What a summer. First New York and then an unexpected 6 weeks in Providence, and now this-- a week in San Francisco. I've barely spent a minute on my island, and believe me, my Peapatch Garden neighbors have noticed.
Most of the tenants of the communal garden are amazing and nice people. I've met some real friends there. The woman who runs the Senior Center. The woman who just retired as head librarian. But I also have an enemy in the Patch: the self-appointed duenna of the garden. Long retired from who-knows-what, white polo shirt and big fuschia walking shorts, helmet hair and a deep, abiding belief in herself and her views of Right and Wrong. Wouldn't you know it. Of all the plots in the garden, she has the plot right by mine.
When I started the garden with friend Janet, she made clear her doubts about our fitness for the job, and harrumphed contentedly when Janet had to quit because of her back. After the former beau showed up at the plot a few months later, she put two-and-two together and hailed me with, "Are you married, yet?" for the next four years. Though my dog Jane died 3 years ago, she always asks me where my dog is.
For nine years she has been dissatisfied with my garden performance and for nine years has shown this disapproval through throat-clearing, mutterings and behind-back campaigns. She snorted for a month when my zucchini went wild by accident through an unfortunate miscalculation in the use of organic fertilizer. She rolled her eyes to all when I rescued a bird feeder from a house that was being demolished and stuck it in the middle of my patch. She believes that all bugs, slugs and varmints originate and procreate in my plot, and she recently called the Garden Authority to tell them that grass seed was blowing from my plot to hers and that it had to be put to a stop to immediately.
Every year she tries to convince the Authority that I have abandoned my plot. Every year they tell her I am still there, blowsy, illegitimate garden that it is, filled with tangled morrocan mints and lemon balms and fennels.
Whenever I come in for a quick blitz with shears and trowel, she is there, running down the errant leaf of grass, harrumphing.
Her small and obedient husband edges her garden with his gas-powered edger. He's edged it so many times that it has sunk a few inches below sod-level. My garden has never been edged. Every once in a while the former beau would help me garden by donning a fraying straw hat and over-alls and standing in the plot talking in a New Hampshire accent about non-existent cows while I loaded him with weeds.
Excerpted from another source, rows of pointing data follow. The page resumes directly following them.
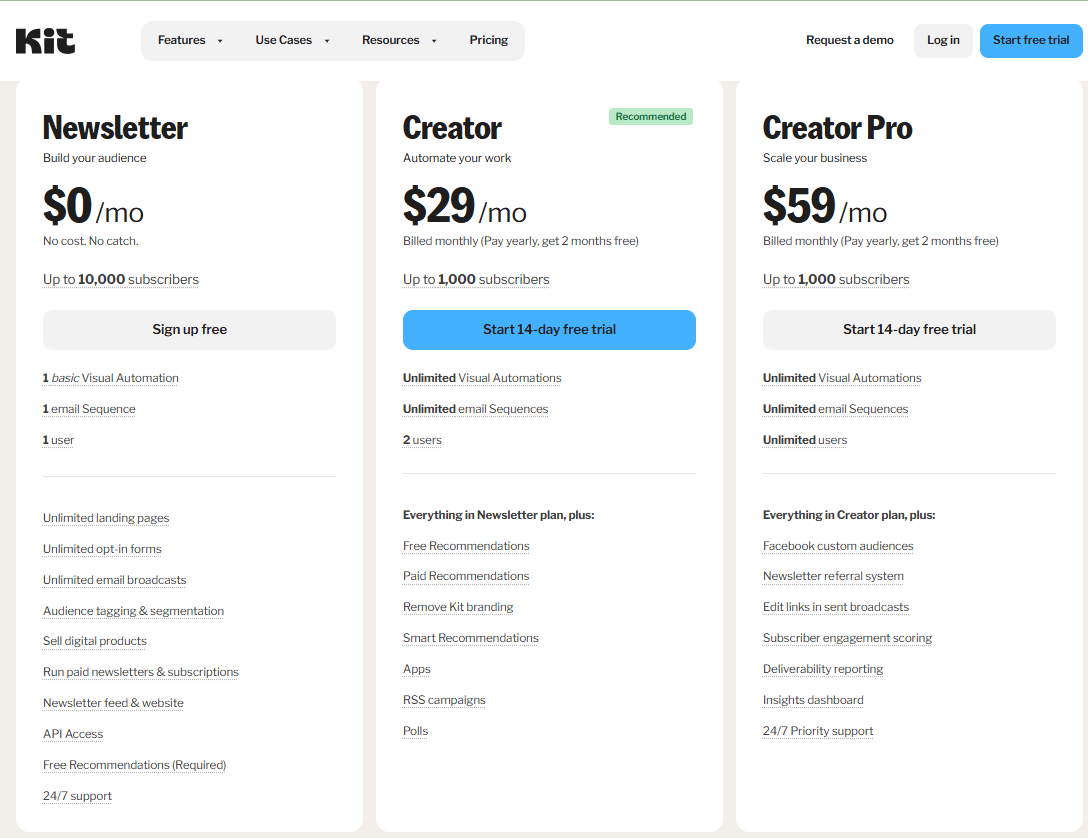The image size is (1088, 838).
Task: Click Sign up free for Newsletter plan
Action: pos(189,330)
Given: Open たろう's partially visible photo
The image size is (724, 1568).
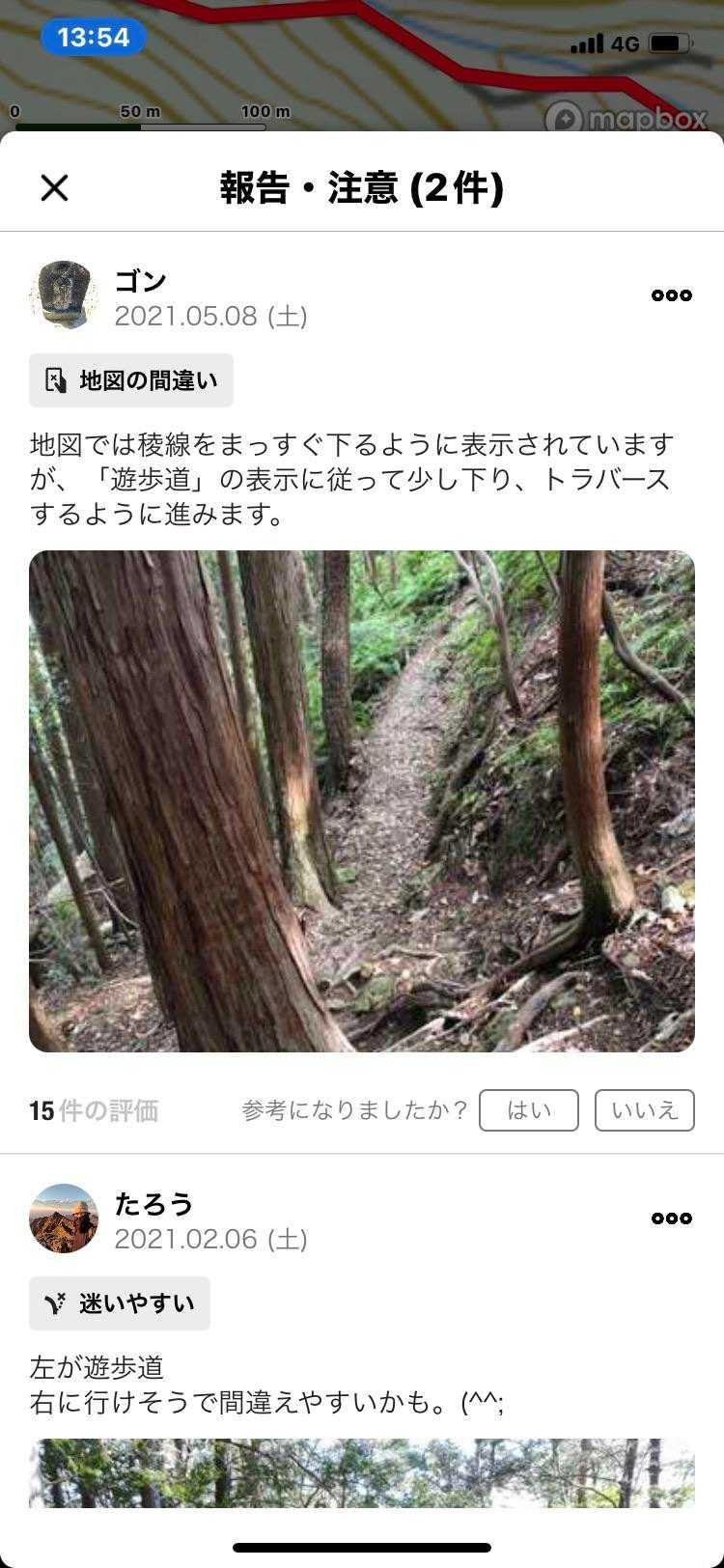Looking at the screenshot, I should point(362,1473).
Rounded and honed as this character was, it was not a hit with the Garden Duenna.
Her plants--small, wary zinnias and strawberries-- stand in perfect rows. My peonies explode out of the plot every spring. My daisies take over every August. Her fencing has hospital corners: My fencing looks like deer have lunged against it.
But after nine years, the Duenna is going to win the Pea Patch fight. She doesn't know it yet. I haven't mentioned it. But my life has gotten so involved now that even I realize I do not have time for a garden. This Fall, my peonies will be transplanted, my lavender will find a new home, my fruit trees will be removed, and my beautifully enriched soil will be covered with a perfect oblong of plastic, awaiting a fresh tenant. The harrumphs will take on a warm tone, order will prevail, and peace will be restored to the Pea Patch.